Postdoctoral scholars, PhD students, and technicians in chemistry or materials science The Yavuz Lab (http://onelab.kaust.edu.sa) at King Abdullah University of Science and Technology (KAUST) is accepting applications for multiple open positions at the ranks of postdoctoral scholars, Ph.D. students, and technicians. Successful candidates will conduct research on the synthesis of nanomaterials for applications in energy and the environment. Submit your CV on https://kaustforms.formstack.com/forms/yavuzlab_open_positions_form for consideration. The first screening will be on September 15, 2021, and positions will be open until filled.
Dry reforming of methane by stable Ni–Mo nanocatalysts on single-crystalline MgO
Large-scale carbon fixation requires high-volume chemicals production from carbon dioxide. Dry reforming of methane could provide an economically feasible route if coke- and sintering-resistant catalysts were developed. Here, we report a molybdenum-doped nickel nanocatalyst that is stabilized at the edges of a single-crystalline magnesium oxide (MgO) support and show quantitative production of synthesis gas from dry reforming of methane. The catalyst runs more than 850 hours of continuous operation under 60 liters per unit mass of catalyst per hour reactive gas flow with no detectable coking. Synchrotron studies also show no sintering and reveal that during activation, 2.9 nanometers as synthesized crystallites move to combine into stable 17-nanometer grains at the edges of MgO crystals above the Tammann temperature. Our findings enable an industrially and economically viable path for carbon reclamation, and the “Nanocatalysts On Single Crystal Edges” technique could lead to stable catalyst designs for many challenging reactions.
Direct Access to Primary Amines and Particle Morphology Control in Nanoporous CO2 Sorbents
Chemical tuning of nanoporous, solid sorbents for ideal CO2 binding requires unhindered amine functional groups on the pore walls. Although common for soluble organics, post-synthetic reduction of nitriles in porous networks often fails due to insufficient and irreversible metal hydride penetration. In this study, a nanoporous network with pendant nitrile groups, microsphere morphology was synthesized in large scale. The hollow microspheres were easily decorated with primary amines through in situ reduction by widely available boranes. The CO2 capture capacity of the modified sorbent was increased to up to four times that of the starting nanoporous network with a high heat of adsorption (98 kJ mol−1). The surface area can be easily tuned between 1 and 354 m2 g−1. The average particle size (ca. 50 μm) is also quite suitable for CO2 capture applications, such as those with fluidized beds requiring spheres of micron sizes.

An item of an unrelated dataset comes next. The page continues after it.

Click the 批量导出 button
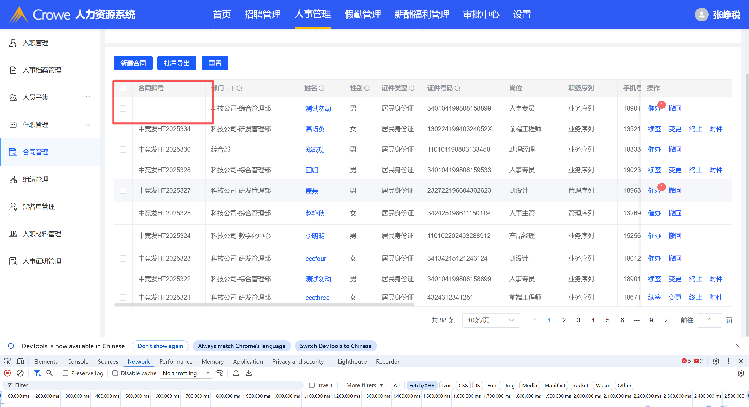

Precious metal recovery from electronic waste by a porous porphyrin polymer
Urban mining of precious metals from electronic waste, such as printed circuit boards (PCB), is not yet feasible because of the lengthy isolation process, health risks, and environmental impact. Although porous polymers are particularly effective toward the capture of metal contaminants, those with porphyrin linkers have not yet been considered for precious metal recovery, despite their potential. Here, we report a porous porphyrin polymer that captures precious metals quantitatively from PCB leachate even in the presence of 63 elements from the Periodic Table. The nanoporous polymer is synthesized in two steps from widely available monomers without the need for costly catalysts and can be scaled up without loss of activity. Through a reductive capture mechanism, gold is recovered with 10 times the theoretical limit, reaching a record 1.62 g/g. With 99% uptake taking place in the first 30 min, the metal adsorbed to the porous polymer can be desorbed rapidly and reused for repetitive batches. Density functional theory (DFT) calculations indicate that energetically favorable multinuclear-Au binding enhances adsorption as clusters, leading to rapid capture, while Pt capture remains predominantly at single porphyrin sites.
Welcome To Yavuzlab
At the Oxide and Organic Nanomaterials for Energy & Environment Laboratory, we design and make new nanomaterials from oxide or organic building blocks to offer sustainable solutions for the pressing issues such as carbon dioxide capture and water treatment. Please note that we'll be using www.YavuzLab.com for our new website.
Yavuzlab's interests focus on developing sustainable nano &porous materials chemistry to address global challenges in the environment, particularly those related to CO2, water, and methane. His current projects include dry reforming of methane for circular carbon economy, CO₂ capture with tethered amines, CO₂ conversion to cyclic carbonates, water capture from air, methane storage in porous polymers,electrocatalytic water splitting, electronic waste recycling, seawater mining, and micro pollutant removal from water.